Let's take a closer look at some of the reasons why this deployment model might be right for you and your application:
- Data isolation. Some customers are nervous about proprietary company information in a shared-everything application model. Indeed, every time the service has a feature update, customers are just one bug away from a potential data leakage problem: the isolation depends on the software code and the quality assurance procedures of the software provider. In IaaS, data is isolated via virtualization, and the hypervisors that provide the virtualization are vetted much more broadly than the application code.
- Control over upgrades. This is the reason we hear most often. Invariably, a shared-everything SaaS application is upgraded on exactly the day you most need to be productive. Everything takes longer because the features work differently, and integrations / automations / add-ons actually break due to incompatibility. If the application is used broadly within an organization, a customer may want to train staff on the new version prior to launch. When an application instance is deployed separately, the customer controls when upgrades happen.
- Customization and configuration. Some firms must customize applications to match their business processes, either because those processes are a competitive differentiator, or because the cost of changing them to match an application is too high. Recognizing this need, Saleforce.com created the Force.com Platform-as-a-Service (PaaS) that allows applications to be customized or built within the Salesforce environment. But most SaaS companies do not have the resources to build this sort of environment, and their architecture may even preclude it. In contrast, an application deployed separately on IaaS is easy to customize and configure.
- Infrastructure lock-in. Shared-everything SaaS usually bundles the application subscription and infrastructure costs into a single monthly price, typically by number of users. End customers have no say in where the application is actually hosted, and if the infrastructure fails to keep up with the market with respect to performance, cost, and reliability, there is no recourse short of converting to a new application. Whenever you use a software application, you are locked into the application to some degree, but when the application is deployed as a separate instance on IaaS, you can at least move to new infrastructure if necessary.

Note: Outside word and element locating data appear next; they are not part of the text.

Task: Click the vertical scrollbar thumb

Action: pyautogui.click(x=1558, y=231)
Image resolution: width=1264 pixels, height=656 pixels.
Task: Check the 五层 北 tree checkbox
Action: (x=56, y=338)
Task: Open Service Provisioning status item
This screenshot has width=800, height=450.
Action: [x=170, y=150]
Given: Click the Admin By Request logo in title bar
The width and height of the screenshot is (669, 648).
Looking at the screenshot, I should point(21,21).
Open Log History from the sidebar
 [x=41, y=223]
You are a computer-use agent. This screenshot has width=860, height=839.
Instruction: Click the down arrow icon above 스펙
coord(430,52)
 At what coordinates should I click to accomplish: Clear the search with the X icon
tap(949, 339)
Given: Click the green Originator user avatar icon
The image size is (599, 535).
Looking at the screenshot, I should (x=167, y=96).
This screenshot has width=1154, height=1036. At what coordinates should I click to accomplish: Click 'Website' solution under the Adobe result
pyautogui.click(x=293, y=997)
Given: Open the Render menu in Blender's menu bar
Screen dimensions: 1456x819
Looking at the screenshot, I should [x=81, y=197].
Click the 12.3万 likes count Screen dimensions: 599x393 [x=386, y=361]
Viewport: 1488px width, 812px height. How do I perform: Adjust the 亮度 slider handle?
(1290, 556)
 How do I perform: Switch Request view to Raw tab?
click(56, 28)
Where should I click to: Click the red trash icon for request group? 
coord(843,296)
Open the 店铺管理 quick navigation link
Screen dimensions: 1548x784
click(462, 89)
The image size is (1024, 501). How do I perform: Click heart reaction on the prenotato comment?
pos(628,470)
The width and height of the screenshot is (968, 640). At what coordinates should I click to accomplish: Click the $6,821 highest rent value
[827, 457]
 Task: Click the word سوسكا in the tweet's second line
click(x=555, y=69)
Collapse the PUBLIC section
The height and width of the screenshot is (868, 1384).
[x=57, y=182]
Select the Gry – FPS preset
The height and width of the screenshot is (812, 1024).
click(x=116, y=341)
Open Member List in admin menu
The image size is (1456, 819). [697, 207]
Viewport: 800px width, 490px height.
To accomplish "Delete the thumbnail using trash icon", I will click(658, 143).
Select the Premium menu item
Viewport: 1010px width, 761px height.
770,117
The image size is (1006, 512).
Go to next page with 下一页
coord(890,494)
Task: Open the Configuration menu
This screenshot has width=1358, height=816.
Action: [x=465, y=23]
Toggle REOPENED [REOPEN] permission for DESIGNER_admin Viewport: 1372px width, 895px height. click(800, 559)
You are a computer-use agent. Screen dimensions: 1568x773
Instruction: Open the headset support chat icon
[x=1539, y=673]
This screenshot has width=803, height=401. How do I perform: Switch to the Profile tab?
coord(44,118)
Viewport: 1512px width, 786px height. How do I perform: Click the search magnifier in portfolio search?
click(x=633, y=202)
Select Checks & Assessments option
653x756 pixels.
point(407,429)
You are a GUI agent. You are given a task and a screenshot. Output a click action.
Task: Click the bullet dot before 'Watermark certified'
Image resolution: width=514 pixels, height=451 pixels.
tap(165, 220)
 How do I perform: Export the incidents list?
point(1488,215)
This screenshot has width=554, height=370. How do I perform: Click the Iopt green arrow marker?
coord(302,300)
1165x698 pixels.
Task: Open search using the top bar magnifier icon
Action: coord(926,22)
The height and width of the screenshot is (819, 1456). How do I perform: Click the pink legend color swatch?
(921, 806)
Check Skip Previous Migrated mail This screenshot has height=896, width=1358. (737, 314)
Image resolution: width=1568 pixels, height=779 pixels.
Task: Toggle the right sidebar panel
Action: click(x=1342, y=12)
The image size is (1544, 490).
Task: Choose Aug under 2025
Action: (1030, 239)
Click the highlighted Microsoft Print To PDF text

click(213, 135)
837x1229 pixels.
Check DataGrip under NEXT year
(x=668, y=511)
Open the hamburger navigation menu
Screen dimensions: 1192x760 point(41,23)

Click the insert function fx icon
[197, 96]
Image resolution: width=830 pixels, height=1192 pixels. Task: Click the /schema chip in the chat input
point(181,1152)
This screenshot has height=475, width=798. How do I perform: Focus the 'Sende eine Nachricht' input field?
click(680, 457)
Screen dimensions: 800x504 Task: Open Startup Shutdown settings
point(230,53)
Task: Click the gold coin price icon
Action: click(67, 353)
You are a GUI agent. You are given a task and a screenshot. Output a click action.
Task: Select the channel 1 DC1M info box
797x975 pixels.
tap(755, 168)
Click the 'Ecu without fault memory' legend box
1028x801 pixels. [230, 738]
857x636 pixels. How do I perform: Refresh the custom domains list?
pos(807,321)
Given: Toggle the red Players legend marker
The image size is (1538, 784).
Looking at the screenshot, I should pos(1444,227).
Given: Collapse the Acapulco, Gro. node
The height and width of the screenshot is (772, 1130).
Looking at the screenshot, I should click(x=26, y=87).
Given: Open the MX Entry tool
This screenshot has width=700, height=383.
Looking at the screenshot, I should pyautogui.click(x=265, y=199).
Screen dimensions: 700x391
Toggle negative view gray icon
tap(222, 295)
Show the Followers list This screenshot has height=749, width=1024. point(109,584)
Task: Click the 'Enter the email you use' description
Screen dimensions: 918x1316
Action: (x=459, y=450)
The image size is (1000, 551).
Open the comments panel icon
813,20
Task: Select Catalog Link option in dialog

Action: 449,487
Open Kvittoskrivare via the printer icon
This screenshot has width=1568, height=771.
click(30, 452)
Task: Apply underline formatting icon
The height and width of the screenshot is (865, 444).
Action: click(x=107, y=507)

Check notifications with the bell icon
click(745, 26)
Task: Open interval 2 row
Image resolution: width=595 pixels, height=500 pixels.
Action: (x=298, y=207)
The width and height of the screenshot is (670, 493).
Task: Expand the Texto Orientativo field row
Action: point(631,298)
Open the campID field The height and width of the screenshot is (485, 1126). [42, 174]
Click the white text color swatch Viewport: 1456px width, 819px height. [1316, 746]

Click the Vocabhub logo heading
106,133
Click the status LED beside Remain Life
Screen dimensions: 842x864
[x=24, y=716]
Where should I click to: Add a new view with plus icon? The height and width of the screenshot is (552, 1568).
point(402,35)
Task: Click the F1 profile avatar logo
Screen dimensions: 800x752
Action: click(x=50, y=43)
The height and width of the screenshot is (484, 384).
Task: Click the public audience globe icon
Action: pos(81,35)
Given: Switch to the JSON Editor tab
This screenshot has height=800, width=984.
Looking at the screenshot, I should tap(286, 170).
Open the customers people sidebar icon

- Development effort and pitfalls. Depending on how the application code is written, and what level of quality assurance resources you have available, converting an "on-premises" application to "multi-tenant shared-everything" can be an extensive and ongoing development effort. It will increase your time-to-market and may or may not be what the market actually wants, given the points above. Further (and if you have a sense of irony this is really quite funny), a lot of shared-everything implementations find that the database is a performance bottleneck and they end up having to "shard" it - i.e., split it into separate databases in some way. What's typically the easiest way to shard a shared-everything database? Yep, that's right: by customer. This deployment Franken-model is very difficult to manage.
- Single point of failure. If a shared-everything SaaS application is down, you and all their other customers are down, and there is pretty much nothing you can do about it. Even if you have some sort of data download, there is no application on which you can immediately get this data up and running. You're just going to have to wait for them to fix it. With a separately deployed application instance, in the event of infrastructure downtime you can simply redeploy the application on another IaaS service (temporarily or permanently) and restore a backup.
There's no question that shared-everything SaaS is a terrific model and works well in many circumstances. But the same is also true of separately deployed applications on IaaS. Maybe someday, someone will come up with a catchy name for this deployment model. But for now, just remember it's okay. Everyone does it.